Em Resumo a hierarquia é a seguinte:
Mais importante: - A Constituição
Em 2º lugar: - As Leis da Assembleia da República;
Em 3º lugar: - Os Decretos-Lei do Governo.
Vem isto a propósito do recente Acórdão do Tribunal
Constitucional da Alemanha acerca da participação deste País no novo
"pacote de ajuda financeira" a ser gerido pela Comissão e pelo BCE.
2º). - Quanto ao Direito
Comunitário e sua vigência em cada Estado-Membro
O que foi instituído nos Tratados foi que o Direito Comunitário,
no que se refere a Regulamentos passariam a ter um valor igual às Leis dos
Parlamentos Nacionais, tendo estes uma Aplicabilidade Directa no Ordenamento
Jurídico de cada Estado-Membro.
Por aplicabilidade directa entende-se que não precisavam de
cumprir nenhuma formalidade jurídico-técnica em cada País para terem validade e
aplicação.
Quanto às Directivas ficou estabelecido que estas, sendo de
cumprimento obrigatório, teriam que ser transpostas para o ordenamento jurídico
nacional, ou seja, têm que cumprir as formalidades jurídico-técnicas para
entrarem em vigor no ordenamento jurídico da cada Estado-Membro, nomeadamente a
sua publicação em Diário da República.
3º). - Não entrando em mais
tecnicidades,
O que ficou acordado entre os Estados foi que os Tratados e
Regulamentos e Directivas europeias teriam primazia de aplicação sobre as Leis
e Decretos-Lei de cada Estado.
Mas teriam e seriam de Valor Legal Inferior às Constituições de
cada Estado.
Mesmo para a aplicação dos Regulamentos, o Art.º 8º da nossa
Constituição teve que ser modificado de forma a albergar essa exigência
comunitária.
No que respeita ao Banco Central Europeu as suas competências,
estabelecidas nos Tratados cingiam-se a três principais: - Manter a inflação
controlada em redor dos 2%; - Emitir Moeda – Euro; 3º Superintender o Sistema
de Bancos Centrais.
Ora o que se verifica, desde 2012 é que o BCE fez uma
Interpretação Extensiva dos seus Estatutos e Competências, embora com o acordo
dos Governos, ou um “fechar de olhos” dos então 28 Estados (agora 27).

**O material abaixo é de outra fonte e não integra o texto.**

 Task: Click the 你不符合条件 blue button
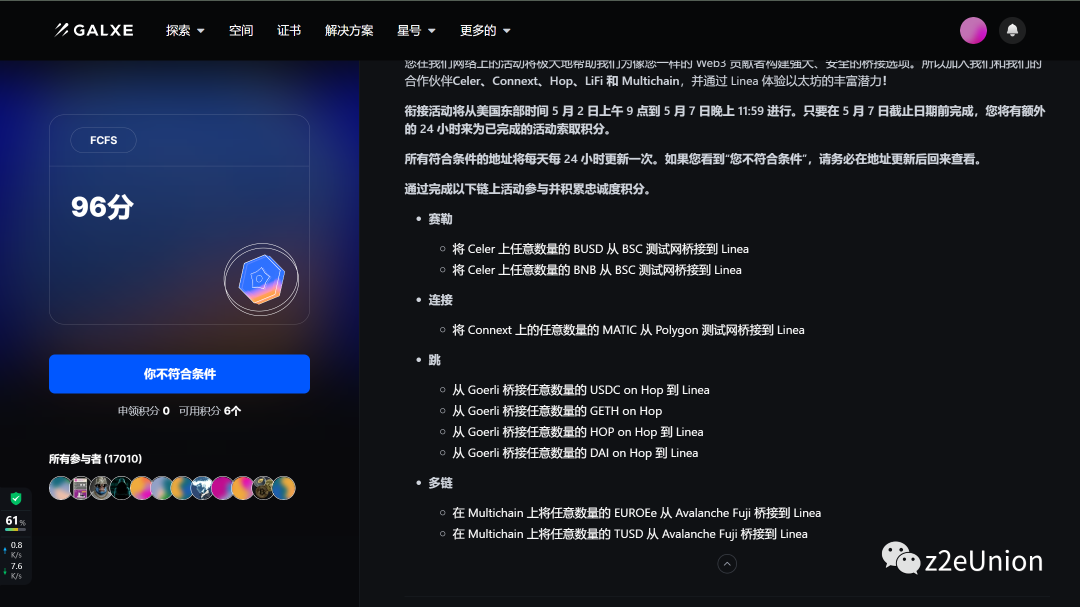(179, 374)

4º). - Passada esta brevíssima
e incompleta explicação:
Vamos ao CONFLITO
O Tribunal Constitucional da Alemanha veio dizer que a Comissão
Europeia e o BCE estão a extravasar as suas competências e que não nem têm
competência jurídica, nem pode produzir (dispensem-me de tecnicidades) o já tão
prometido e falado “pacote de ajuda financeira” (1,1 a 1,5 biliões de euros) e
muito menos obrigar o Estado Alemão a participar no mesmo.
Na minha opinião, o T.C. alemão tem razão.
Está assim lançado um conflito que o Governo da Alemanha
dificilmente será capaz de ultrapassar, se é que se atreverá a fazê-lo (dado
que na Alemanha o TC tem prestígio e nem o Poder Político se atreve a
desdizê-lo), o que impedirá este país de participar financeiramente no referido
plano.
.
5º). - As consequências:
A Comissão Europeia, seguindo uma prática muito em uso nas
últimas décadas de subversão dos Tratados, por estender demasiado a sua
interpretação, clama que o Direito Comunitário tem supremacia sobre o Direito
Alemão.
Ora tal eventualmente (existe uma grande discussão sobre o
articulado dos Tratados nesta matéria e sua interpretação) pode ser verdade no
que se refere às Leis do Bundestag e aos Decretos-Lei do Governo Federal, mas
não o é seguramente face à Constituição da Alemanha.
E aqui reside a questão de fundo:
·
- O TC diz que a participação da Alemanha no
referido Pacote ou Programa é Anti-Constitucional.
·
- A Comissão diz, e mal na minha opinião, que o
Direito Comunitário prevalece mesmo sobre a Constituição Alemã;
E o conflito Político e Legal instalado entre a Comissão Europeia
e o Tribunal Constitucional Alemão reside nisto.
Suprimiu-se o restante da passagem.